→ DATA SHOWN
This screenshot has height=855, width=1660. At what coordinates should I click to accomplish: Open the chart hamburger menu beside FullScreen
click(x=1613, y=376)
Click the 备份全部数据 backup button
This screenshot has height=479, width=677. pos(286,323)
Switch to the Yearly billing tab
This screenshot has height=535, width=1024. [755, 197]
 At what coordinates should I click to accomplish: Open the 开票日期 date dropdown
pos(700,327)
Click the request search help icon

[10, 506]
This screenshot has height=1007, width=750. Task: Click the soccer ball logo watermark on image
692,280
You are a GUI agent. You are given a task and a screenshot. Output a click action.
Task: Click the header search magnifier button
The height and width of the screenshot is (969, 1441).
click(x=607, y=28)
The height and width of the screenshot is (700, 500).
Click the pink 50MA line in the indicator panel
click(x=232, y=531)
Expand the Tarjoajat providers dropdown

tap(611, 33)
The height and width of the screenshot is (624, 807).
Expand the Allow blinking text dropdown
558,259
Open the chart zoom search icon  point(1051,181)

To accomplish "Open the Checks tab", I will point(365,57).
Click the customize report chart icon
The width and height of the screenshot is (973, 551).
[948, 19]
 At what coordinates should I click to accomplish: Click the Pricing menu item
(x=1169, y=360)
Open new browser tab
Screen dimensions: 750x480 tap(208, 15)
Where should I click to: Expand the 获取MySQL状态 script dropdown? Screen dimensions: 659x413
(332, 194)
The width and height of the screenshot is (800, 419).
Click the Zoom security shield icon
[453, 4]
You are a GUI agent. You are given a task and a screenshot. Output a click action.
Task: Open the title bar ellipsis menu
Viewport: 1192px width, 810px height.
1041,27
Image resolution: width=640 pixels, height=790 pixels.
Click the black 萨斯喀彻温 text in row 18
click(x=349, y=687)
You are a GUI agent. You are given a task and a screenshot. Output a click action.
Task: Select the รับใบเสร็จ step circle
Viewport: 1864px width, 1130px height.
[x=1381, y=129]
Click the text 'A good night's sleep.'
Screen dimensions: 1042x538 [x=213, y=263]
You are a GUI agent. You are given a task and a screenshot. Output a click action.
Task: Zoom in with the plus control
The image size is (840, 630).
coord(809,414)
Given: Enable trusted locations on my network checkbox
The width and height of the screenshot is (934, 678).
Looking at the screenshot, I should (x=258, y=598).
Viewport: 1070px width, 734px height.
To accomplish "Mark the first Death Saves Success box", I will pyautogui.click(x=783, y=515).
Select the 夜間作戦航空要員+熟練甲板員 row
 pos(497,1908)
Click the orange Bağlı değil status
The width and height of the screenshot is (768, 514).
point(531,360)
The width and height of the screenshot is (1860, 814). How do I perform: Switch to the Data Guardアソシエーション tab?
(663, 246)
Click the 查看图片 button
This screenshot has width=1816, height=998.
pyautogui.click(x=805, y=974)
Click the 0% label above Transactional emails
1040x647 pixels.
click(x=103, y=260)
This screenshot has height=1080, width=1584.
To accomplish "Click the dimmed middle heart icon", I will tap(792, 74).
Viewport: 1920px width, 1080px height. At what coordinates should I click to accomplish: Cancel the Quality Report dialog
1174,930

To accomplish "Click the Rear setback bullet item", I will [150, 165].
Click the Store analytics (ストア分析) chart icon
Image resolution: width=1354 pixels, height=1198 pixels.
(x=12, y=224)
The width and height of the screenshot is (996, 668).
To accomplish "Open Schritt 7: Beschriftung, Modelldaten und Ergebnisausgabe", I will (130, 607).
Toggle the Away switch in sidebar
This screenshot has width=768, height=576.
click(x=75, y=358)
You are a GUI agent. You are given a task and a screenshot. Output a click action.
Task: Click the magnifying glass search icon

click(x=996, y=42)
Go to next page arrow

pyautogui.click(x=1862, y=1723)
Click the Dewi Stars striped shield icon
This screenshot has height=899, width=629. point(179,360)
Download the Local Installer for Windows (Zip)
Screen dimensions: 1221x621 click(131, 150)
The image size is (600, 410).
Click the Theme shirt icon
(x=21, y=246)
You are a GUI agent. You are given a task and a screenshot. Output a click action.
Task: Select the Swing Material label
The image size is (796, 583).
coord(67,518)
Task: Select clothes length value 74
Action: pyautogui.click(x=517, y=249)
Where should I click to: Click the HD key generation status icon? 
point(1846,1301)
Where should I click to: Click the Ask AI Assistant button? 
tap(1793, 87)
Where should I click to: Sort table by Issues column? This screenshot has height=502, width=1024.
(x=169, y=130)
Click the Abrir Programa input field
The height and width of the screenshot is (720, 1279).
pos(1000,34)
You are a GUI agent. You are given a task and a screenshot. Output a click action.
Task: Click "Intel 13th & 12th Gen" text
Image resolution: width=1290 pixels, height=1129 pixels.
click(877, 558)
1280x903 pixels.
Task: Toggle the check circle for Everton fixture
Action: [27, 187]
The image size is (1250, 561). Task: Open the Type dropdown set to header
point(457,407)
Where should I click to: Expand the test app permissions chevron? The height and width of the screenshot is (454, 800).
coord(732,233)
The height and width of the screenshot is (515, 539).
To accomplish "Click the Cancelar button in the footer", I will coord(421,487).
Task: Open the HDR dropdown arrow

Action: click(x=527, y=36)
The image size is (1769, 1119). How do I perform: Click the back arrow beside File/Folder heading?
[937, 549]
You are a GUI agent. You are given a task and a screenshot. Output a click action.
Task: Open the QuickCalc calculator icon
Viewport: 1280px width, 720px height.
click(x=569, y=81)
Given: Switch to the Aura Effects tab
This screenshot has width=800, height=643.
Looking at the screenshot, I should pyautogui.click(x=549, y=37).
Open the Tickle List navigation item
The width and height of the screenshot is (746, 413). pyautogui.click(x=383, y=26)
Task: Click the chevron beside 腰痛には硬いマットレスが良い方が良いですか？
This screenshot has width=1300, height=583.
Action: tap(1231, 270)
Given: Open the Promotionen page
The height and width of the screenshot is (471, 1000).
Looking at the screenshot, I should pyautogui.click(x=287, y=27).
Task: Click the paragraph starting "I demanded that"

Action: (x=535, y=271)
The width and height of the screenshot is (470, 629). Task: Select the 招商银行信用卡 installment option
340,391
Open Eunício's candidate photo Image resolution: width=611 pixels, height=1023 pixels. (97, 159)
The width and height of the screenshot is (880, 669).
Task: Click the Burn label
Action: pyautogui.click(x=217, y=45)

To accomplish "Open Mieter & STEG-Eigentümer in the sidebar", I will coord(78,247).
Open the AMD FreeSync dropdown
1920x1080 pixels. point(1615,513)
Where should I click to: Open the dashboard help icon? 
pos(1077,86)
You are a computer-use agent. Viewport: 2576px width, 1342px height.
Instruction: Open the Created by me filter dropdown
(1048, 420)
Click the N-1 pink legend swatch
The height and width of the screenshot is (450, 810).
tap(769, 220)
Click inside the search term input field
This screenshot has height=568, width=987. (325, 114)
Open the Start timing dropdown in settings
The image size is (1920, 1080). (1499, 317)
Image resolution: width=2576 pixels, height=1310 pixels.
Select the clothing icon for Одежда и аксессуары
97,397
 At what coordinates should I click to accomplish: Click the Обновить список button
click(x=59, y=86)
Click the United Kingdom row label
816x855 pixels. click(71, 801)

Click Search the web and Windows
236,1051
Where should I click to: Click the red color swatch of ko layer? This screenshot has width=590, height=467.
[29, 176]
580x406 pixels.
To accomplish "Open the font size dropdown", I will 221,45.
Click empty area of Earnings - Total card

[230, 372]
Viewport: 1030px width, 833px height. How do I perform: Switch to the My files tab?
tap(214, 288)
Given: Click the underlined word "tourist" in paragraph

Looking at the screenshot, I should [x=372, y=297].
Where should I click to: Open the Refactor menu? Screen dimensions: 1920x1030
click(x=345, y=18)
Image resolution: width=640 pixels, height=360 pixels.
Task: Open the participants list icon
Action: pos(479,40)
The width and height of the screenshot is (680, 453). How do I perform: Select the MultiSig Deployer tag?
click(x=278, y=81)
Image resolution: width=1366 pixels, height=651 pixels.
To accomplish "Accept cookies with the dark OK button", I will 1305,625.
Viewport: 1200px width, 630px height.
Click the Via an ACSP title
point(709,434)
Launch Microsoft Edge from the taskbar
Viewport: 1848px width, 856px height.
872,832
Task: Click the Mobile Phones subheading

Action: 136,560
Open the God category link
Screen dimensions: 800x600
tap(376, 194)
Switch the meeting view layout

→ YOUR TASK
Render the listing above, from its first line through the line containing "This screenshot has height=479, width=677.", as a JSON list of strings with one string per line and blank lines omitted.

→ EXERCISE OUTPUT
[
  "This screenshot has height=855, width=1660. At what coordinates should I click to accomplish: Open the chart hamburger menu beside FullScreen",
  "click(x=1613, y=376)",
  "Click the 备份全部数据 backup button",
  "This screenshot has height=479, width=677. pos(286,323)"
]